RECORDS SUPPLIED START

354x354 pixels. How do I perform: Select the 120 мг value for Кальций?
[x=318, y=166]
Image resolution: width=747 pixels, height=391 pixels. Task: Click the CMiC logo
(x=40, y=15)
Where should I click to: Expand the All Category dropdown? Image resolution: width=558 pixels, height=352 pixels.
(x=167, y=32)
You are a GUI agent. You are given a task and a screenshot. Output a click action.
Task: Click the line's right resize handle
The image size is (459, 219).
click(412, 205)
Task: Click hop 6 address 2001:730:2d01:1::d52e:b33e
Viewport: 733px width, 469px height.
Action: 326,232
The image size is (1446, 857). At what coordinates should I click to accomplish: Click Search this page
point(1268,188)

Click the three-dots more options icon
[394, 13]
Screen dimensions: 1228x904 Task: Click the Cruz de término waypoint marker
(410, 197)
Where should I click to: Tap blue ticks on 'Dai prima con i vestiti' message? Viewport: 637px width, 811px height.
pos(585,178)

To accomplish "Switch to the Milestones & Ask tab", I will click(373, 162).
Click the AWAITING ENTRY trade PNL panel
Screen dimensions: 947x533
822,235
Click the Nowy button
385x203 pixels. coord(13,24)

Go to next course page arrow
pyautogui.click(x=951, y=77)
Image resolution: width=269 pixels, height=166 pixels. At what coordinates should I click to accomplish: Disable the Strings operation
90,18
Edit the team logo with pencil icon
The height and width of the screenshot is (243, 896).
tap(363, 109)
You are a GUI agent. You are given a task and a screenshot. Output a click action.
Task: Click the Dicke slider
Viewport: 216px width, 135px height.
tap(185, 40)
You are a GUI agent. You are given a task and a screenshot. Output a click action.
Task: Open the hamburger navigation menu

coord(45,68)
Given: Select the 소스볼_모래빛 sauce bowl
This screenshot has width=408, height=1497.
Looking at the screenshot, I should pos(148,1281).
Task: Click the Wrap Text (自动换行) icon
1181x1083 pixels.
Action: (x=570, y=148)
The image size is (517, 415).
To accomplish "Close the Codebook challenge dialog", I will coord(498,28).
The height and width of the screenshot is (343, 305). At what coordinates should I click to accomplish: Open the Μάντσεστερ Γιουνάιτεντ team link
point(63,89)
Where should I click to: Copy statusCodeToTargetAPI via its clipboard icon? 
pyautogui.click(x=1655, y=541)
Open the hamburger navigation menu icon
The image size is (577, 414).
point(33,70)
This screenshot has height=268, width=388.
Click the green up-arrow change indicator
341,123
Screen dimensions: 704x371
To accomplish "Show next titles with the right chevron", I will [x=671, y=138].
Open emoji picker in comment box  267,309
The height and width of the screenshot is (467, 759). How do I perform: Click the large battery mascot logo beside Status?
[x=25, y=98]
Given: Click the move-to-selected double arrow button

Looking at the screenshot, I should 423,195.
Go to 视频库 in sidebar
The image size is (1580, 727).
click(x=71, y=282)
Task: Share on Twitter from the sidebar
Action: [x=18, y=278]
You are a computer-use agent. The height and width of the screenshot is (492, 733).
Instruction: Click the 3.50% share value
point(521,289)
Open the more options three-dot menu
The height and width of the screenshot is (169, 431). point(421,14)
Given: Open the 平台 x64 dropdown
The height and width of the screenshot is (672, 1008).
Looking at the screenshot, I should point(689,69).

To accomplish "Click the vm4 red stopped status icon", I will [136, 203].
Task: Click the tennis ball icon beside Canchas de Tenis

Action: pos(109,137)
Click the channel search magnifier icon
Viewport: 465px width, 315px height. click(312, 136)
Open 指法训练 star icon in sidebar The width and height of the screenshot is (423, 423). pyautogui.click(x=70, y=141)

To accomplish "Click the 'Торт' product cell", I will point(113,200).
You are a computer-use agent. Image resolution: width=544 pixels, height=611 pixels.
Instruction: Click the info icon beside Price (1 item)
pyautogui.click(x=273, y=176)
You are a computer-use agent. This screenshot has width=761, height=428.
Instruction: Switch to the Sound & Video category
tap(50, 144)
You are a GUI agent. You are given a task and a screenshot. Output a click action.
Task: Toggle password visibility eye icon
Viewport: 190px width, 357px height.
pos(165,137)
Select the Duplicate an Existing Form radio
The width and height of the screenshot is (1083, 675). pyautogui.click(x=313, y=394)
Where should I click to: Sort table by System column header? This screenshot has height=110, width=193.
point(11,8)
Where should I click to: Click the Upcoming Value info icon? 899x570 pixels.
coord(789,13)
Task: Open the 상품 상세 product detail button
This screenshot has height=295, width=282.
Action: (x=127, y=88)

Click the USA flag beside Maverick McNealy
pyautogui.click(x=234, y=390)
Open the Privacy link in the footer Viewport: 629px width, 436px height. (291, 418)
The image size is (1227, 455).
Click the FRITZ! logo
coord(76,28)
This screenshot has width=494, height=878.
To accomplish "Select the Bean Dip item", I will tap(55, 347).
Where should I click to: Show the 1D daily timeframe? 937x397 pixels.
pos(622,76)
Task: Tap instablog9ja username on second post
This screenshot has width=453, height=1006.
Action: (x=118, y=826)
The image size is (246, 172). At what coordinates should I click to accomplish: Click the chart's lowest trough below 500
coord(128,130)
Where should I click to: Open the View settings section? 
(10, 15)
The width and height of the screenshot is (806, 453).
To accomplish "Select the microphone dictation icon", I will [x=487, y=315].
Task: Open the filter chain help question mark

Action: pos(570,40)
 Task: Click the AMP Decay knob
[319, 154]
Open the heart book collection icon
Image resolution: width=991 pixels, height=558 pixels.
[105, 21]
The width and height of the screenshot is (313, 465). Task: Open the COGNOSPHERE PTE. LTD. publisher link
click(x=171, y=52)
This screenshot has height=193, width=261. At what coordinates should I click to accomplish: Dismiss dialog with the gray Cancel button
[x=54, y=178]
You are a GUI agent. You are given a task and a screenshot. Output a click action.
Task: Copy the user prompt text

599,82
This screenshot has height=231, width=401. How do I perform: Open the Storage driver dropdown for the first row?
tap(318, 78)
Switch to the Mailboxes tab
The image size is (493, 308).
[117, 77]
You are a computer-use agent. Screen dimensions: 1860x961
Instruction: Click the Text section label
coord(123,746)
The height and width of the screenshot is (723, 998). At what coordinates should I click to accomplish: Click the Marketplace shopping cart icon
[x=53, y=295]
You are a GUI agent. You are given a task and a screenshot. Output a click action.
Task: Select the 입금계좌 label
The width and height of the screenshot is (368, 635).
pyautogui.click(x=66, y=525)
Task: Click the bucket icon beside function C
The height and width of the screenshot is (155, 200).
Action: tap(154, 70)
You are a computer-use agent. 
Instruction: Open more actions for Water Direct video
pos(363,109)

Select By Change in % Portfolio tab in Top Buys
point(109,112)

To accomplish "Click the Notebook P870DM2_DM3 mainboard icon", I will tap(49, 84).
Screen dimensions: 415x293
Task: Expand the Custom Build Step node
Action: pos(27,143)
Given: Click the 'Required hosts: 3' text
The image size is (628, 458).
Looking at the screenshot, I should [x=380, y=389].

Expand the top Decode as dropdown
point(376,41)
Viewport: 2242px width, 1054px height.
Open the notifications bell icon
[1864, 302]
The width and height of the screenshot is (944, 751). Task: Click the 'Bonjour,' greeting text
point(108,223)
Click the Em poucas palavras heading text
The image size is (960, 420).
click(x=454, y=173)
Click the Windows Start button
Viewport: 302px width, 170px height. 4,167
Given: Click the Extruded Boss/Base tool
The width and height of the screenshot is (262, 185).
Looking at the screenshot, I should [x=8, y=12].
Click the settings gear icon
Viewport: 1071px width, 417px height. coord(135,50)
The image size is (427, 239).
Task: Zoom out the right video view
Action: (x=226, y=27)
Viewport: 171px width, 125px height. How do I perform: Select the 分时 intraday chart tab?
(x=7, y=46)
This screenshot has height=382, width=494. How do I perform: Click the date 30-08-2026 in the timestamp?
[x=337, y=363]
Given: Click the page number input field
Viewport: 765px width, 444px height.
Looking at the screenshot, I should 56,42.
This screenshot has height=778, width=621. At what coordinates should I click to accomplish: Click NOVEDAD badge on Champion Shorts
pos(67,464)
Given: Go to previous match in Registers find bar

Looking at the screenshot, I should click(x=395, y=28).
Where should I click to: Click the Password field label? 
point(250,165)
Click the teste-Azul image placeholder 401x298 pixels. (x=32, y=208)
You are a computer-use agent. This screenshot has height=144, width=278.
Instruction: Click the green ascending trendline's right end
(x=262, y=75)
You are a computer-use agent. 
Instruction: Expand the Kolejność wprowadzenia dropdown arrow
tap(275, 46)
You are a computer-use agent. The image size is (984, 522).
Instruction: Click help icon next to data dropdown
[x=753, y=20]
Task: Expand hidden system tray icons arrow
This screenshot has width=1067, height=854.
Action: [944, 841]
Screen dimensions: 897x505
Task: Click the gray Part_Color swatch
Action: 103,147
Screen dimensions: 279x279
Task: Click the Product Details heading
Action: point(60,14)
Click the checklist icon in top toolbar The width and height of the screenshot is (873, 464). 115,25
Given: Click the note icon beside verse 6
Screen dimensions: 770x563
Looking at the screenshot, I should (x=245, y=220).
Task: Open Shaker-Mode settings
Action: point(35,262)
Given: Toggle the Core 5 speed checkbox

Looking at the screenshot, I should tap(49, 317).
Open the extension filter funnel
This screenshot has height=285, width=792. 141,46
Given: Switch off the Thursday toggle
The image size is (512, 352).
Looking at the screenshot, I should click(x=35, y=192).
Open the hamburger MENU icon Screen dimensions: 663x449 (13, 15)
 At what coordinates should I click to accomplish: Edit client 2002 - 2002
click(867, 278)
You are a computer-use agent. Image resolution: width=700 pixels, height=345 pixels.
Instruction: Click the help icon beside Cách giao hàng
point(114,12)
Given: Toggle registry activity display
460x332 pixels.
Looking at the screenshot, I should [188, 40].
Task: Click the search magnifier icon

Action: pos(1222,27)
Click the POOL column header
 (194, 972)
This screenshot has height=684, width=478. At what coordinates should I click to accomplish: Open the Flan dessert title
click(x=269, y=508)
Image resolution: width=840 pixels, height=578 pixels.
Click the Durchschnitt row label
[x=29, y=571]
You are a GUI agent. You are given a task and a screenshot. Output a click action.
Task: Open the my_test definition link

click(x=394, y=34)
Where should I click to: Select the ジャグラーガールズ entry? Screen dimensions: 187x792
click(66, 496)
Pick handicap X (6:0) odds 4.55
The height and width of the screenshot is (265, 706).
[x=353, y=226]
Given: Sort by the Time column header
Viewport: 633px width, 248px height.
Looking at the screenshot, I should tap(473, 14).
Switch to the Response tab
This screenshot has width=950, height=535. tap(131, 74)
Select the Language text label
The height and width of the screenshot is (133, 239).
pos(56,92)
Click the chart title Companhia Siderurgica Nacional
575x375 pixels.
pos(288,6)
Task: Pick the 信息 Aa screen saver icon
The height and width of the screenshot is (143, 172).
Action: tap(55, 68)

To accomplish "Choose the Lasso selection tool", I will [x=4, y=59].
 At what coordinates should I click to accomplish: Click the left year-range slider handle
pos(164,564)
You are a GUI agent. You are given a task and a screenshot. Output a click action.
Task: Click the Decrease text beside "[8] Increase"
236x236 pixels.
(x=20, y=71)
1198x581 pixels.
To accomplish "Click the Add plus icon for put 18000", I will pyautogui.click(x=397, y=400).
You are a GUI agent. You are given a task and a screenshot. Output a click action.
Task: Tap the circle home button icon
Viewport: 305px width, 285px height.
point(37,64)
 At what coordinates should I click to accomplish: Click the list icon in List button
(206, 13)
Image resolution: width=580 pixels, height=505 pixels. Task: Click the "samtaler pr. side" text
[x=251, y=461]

RECORDS SUPPLIED END

Could you repeat exactly the lines above from the line with "Given: Click the page number input field" up to and including the line with "has height=144, width=278.", and only those?

Given: Click the page number input field
Viewport: 765px width, 444px height.
Looking at the screenshot, I should 56,42.
This screenshot has height=778, width=621. At what coordinates should I click to accomplish: Click NOVEDAD badge on Champion Shorts
pos(67,464)
Given: Go to previous match in Registers find bar

Looking at the screenshot, I should click(x=395, y=28).
Where should I click to: Click the Password field label? 
point(250,165)
Click the teste-Azul image placeholder 401x298 pixels. (x=32, y=208)
You are a computer-use agent. This screenshot has height=144, width=278.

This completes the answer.